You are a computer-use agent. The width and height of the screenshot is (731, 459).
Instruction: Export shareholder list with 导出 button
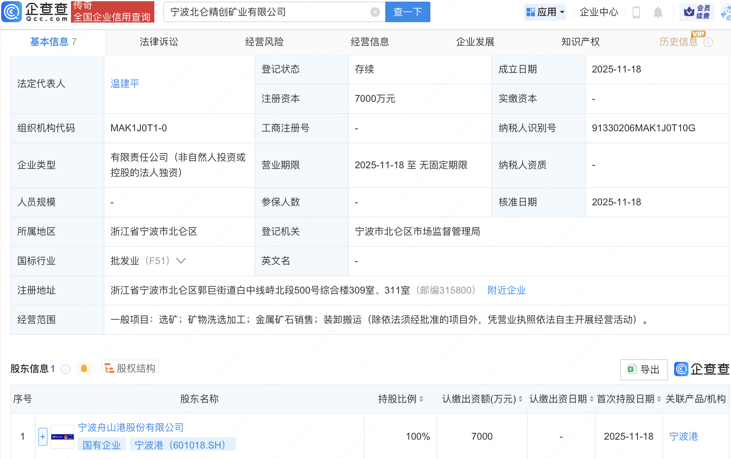(644, 369)
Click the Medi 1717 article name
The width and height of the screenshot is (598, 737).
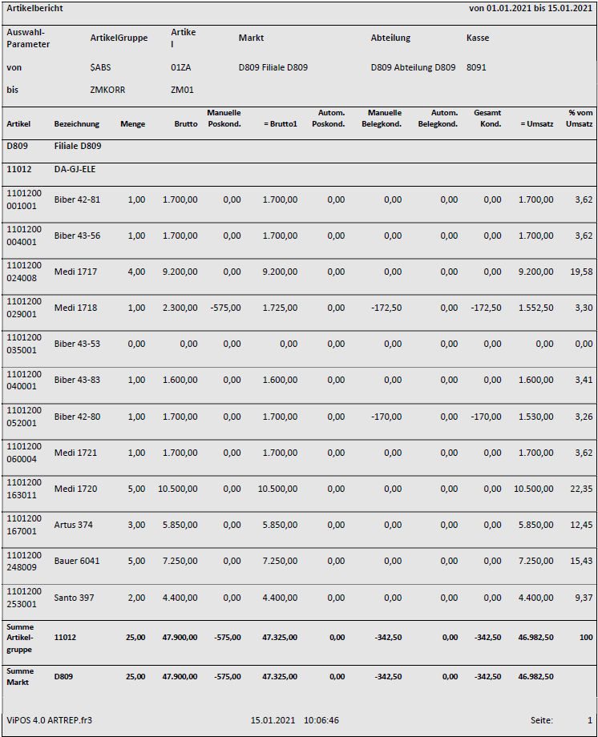coord(75,272)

+++

Return every entry word for word, minus the pictures.

■ Expected output
You are a computer-use agent. The width and height of the screenshot is (731, 459).
Instruction: Export shareholder list with 导出 button
(644, 369)
Click the Medi 1717 article name
The width and height of the screenshot is (598, 737).
coord(75,272)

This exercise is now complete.